**Task instructions:** For the records that follow, please set down exactly the lines between the one holding "The width and height of the screenshot is (476, 449)." and the one holding "Choose the Tháng", inclusive, and only those.

**Supplied material:**
Content starts

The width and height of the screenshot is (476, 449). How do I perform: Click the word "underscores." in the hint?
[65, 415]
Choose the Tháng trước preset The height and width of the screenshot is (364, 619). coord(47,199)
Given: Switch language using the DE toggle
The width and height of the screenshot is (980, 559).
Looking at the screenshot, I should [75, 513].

Content ends
Content starts

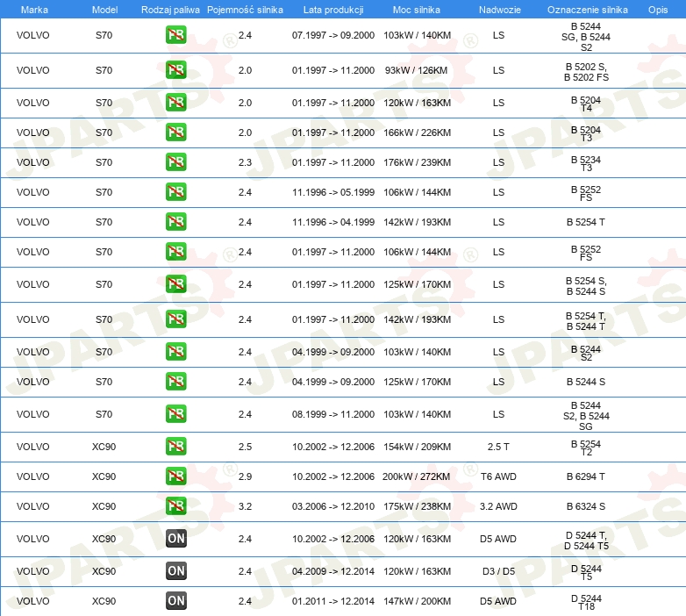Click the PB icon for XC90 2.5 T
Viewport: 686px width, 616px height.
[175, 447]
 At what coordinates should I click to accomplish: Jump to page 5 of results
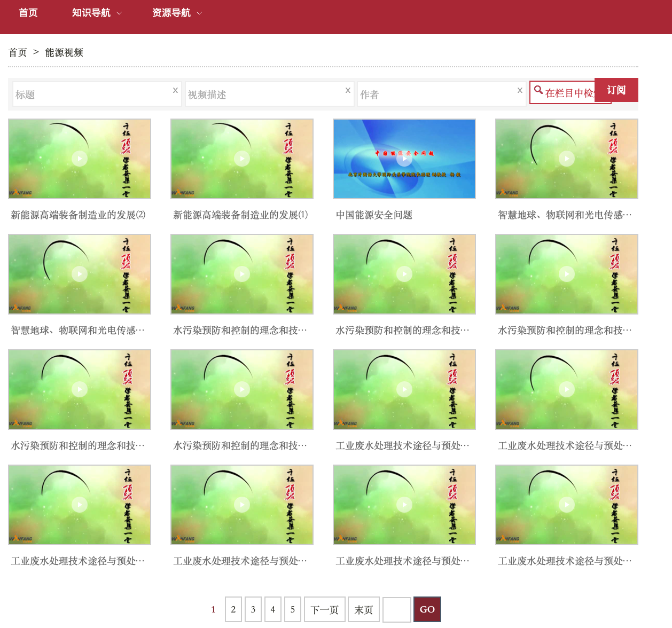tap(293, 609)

Content ends
Content starts

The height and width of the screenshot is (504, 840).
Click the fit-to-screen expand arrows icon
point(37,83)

Content ends

**Task output:**
The width and height of the screenshot is (476, 449). How do I perform: Click the word "underscores." in the hint?
[65, 415]
Choose the Tháng trước preset The height and width of the screenshot is (364, 619). coord(47,199)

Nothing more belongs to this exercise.